Selon le Groupe d’observation de la Tunisie organisé par l’IFEX, coalition de 14 groupes de défense de la libre _expression qui appartiennent à l’IFEX, le gouvernement envisage d’interdire au Syndicat indépendant des journalistes de Tunisie (SJT) de tenir son premier congrès le 7 septembre 2005.
Le 24 août, le Président du SJT, Lotfi Hajji, a été détenu à Tunis et interrogé pendant quatre heures par des agents de sécurité. On lui a dit que le gouvernement empêcherait le SJT de tenir son congrès et que le groupe ne pourrait pas organiser non plus la même semaine un séminaire qui aurait rassemblé des journalistes d’Afrique du Nord pour discuter de syndicalisme. Hajji n’a pas été informé des motifs juridiques sur lesquels s’appuie la décision d’interdire le congrès.

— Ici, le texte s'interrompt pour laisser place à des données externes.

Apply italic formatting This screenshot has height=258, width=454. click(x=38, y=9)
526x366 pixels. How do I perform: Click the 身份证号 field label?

Tandis que le gouvernement tunisien fait valoir que le SJT est une organisation illégale, Hajji souligne que « la base légale et légitime des activités du Syndicat [se situe] dans le cadre de la Constitution du pays ».
Le TMG s’est joint à d’autres membres de l’IFEX, dont le Comité pour la protection des journalistes (CPJ) et Reporters sans frontières (RSF), pour demander la fin du harcèlement du SJT et de ses membres.
RSF fait remarquer qu’aux termes de l’article 8 de la Constitution tunisienne, « la liberté d’adhérer à un syndicat est garantie ». La loi tunisienne de 1966 sur le travail reconnaît également l’entière liberté syndicale. Selon cette loi, les autorités n’ont qu’à être avisées de la création d’un syndicat. Leur consentement n’est pas requis. Les autorités ont été avisées lorsque le SJT a créé en mai 2004 un comité de fondation composé de 150 journalistes, dit RSF.
Les autorités tunisiennes ont détenu Hajji à trois autres occasions auparavant cette année, notamment en mai, lorsque des agents ont confisqué ses livres à l’aéroport de Tunis et ont menacé de le poursuivre devant les tribunaux après avoir appris qu’il s’apprêtait à publier un reportage critiquant le gouvernement de restreindre la liberté de la presse. Le SJT a été fondé par des journalistes tunisiensindépendants frustrés par le piètre dossier du pays en matière de liberté de la presse et par l’échec des associations de presse existantes, incapables de se tenir debout et de dénoncer le harcèlement des médias.